*WHAT TO WORK ON:*
Reproduce the material from its beginning through the line containing "point(136,240)", substituting "Directive" for "Instruction" wherever it occurs and leaving everything else unchanged. Omit the pictures from your reproduction.

*RECORDS FOR PROCESSING:*
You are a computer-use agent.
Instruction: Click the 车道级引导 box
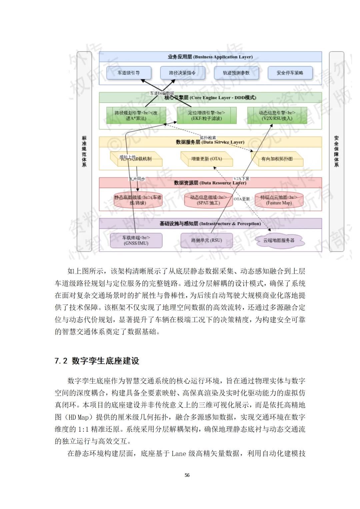point(129,73)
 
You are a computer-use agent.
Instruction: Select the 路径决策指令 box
point(182,73)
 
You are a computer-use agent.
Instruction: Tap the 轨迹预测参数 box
point(236,73)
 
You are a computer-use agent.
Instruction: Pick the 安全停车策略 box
point(290,73)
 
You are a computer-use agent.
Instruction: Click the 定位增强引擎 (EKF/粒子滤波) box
point(207,116)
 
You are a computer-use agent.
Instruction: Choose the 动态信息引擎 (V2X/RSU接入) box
point(277,116)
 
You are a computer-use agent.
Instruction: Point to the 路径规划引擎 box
point(136,116)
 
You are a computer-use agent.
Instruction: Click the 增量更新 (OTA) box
point(207,159)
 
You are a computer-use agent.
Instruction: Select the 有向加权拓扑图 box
point(277,159)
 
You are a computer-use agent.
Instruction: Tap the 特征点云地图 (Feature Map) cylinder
point(279,200)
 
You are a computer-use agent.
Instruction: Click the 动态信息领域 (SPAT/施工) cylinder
point(208,200)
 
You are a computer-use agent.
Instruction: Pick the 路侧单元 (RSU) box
point(207,240)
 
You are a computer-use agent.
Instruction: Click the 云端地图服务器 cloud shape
point(279,240)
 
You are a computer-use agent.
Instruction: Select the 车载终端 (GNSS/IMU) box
point(136,240)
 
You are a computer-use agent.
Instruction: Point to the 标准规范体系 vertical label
point(84,152)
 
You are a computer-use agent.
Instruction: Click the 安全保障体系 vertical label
point(336,152)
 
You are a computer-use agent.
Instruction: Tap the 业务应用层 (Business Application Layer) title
point(210,57)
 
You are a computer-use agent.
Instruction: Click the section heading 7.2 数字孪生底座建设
point(97,361)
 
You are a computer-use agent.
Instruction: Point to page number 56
point(187,475)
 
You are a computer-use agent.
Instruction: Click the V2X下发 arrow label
point(241,179)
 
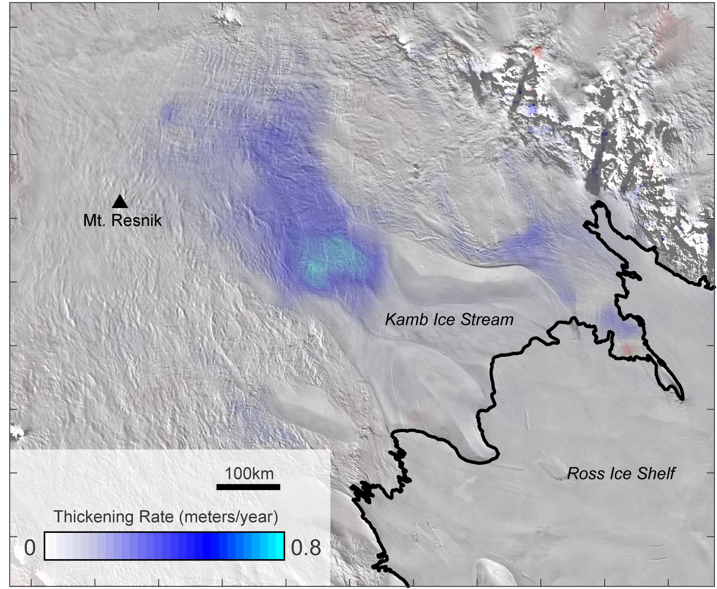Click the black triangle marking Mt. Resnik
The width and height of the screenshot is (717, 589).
point(120,202)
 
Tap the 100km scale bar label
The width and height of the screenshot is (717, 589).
point(249,473)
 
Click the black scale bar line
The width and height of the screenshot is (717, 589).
point(248,487)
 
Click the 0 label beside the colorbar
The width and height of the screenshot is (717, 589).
point(30,547)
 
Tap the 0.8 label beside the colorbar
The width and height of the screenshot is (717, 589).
point(306,547)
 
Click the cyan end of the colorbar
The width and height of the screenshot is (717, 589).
point(279,546)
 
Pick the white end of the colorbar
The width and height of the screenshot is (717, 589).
point(50,546)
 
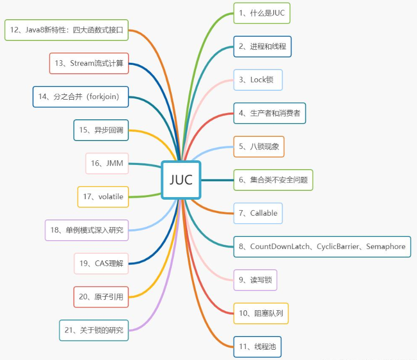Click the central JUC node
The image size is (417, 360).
181,179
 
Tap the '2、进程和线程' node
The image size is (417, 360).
262,46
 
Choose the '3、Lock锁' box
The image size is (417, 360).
258,80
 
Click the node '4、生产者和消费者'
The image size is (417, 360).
269,113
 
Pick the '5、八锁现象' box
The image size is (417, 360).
259,146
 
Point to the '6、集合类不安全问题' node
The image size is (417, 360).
273,180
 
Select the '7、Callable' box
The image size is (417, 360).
258,213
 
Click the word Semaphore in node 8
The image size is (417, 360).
385,246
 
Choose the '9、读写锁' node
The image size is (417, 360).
255,280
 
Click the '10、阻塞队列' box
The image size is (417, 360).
260,313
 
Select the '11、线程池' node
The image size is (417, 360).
257,347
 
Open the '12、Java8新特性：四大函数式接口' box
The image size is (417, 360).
66,30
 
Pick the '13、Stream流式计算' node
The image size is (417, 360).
89,63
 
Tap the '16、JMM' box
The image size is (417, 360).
106,163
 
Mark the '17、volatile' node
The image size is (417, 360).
103,197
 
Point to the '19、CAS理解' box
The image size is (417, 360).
101,264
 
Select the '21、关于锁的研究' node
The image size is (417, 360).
94,330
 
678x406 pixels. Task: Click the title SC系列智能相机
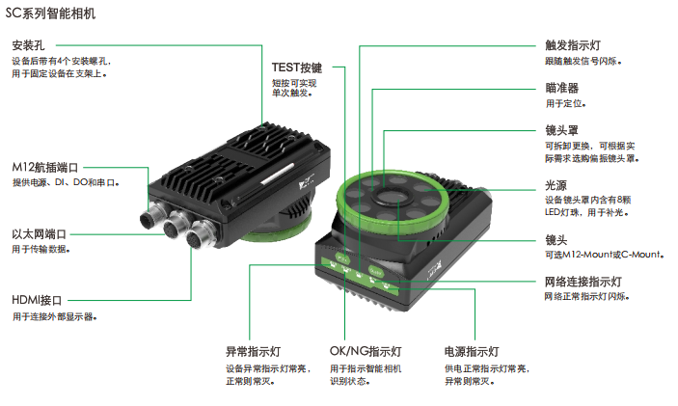[50, 14]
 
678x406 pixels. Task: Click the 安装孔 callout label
[28, 45]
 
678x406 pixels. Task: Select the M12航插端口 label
[45, 168]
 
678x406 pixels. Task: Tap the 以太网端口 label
[39, 234]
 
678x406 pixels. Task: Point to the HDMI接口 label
[37, 300]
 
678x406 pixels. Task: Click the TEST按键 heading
[297, 68]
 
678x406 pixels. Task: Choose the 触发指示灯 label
[573, 45]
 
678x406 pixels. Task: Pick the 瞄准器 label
[561, 88]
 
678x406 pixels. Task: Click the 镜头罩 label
[561, 130]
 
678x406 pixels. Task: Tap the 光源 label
[556, 185]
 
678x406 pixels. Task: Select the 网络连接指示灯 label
[583, 282]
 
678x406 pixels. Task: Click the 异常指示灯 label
[254, 352]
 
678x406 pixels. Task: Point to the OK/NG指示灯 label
[366, 352]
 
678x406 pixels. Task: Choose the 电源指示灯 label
[472, 352]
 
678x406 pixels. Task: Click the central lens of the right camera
[386, 197]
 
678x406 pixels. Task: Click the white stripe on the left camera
[278, 174]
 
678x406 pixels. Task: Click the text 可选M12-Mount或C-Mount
[604, 255]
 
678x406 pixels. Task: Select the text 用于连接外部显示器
[53, 317]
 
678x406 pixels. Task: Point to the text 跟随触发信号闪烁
[582, 62]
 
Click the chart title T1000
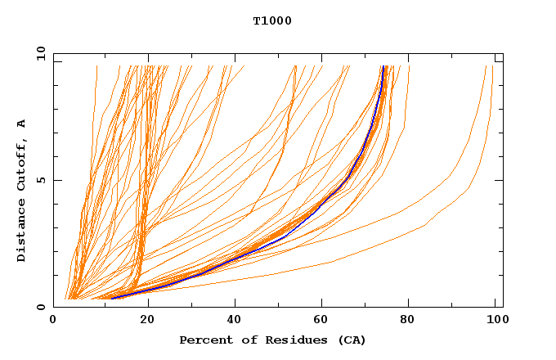tap(272, 21)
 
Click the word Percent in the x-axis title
tap(203, 340)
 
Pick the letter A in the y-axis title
tap(22, 124)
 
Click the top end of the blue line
tap(383, 67)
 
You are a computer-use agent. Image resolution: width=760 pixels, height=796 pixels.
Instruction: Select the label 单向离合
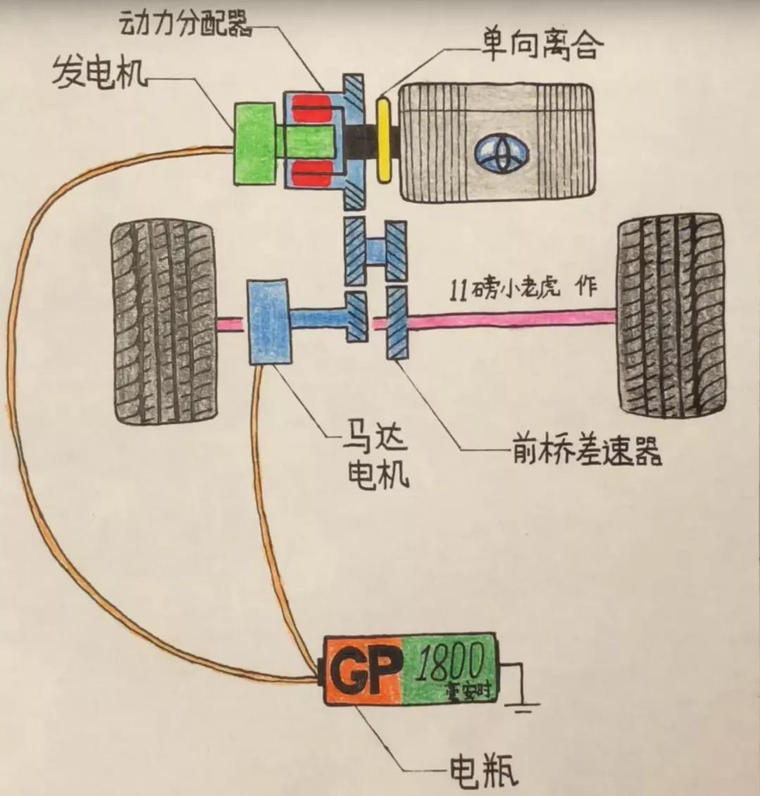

*EXERCISE SOLUTION:*
You are a computer-use agent.
Directive: Click the 车道级引导 box
point(129,73)
 
You are a computer-use agent.
Directive: Select the 路径决策指令 box
point(182,73)
 
You are a computer-use agent.
Directive: Tap the 轨迹预测参数 box
point(236,73)
 
You are a computer-use agent.
Directive: Pick the 安全停车策略 box
point(290,73)
 
You are a computer-use agent.
Directive: Click the 定位增强引擎 (EKF/粒子滤波) box
point(207,116)
 
You are a computer-use agent.
Directive: Choose the 动态信息引擎 (V2X/RSU接入) box
point(277,116)
 
You are a computer-use agent.
Directive: Point to the 路径规划引擎 box
point(136,116)
 
You are a computer-use agent.
Directive: Click the 增量更新 (OTA) box
point(207,159)
 
You are a computer-use agent.
Directive: Select the 有向加权拓扑图 box
point(277,159)
 
You are a computer-use agent.
Directive: Tap the 特征点云地图 (Feature Map) cylinder
point(279,200)
 
You are a computer-use agent.
Directive: Click the 动态信息领域 (SPAT/施工) cylinder
point(208,200)
 
You are a computer-use agent.
Directive: Pick the 路侧单元 (RSU) box
point(207,240)
 
You are a computer-use agent.
Directive: Click the 云端地图服务器 cloud shape
point(279,240)
 
You are a computer-use agent.
Directive: Select the 车载终端 (GNSS/IMU) box
point(136,240)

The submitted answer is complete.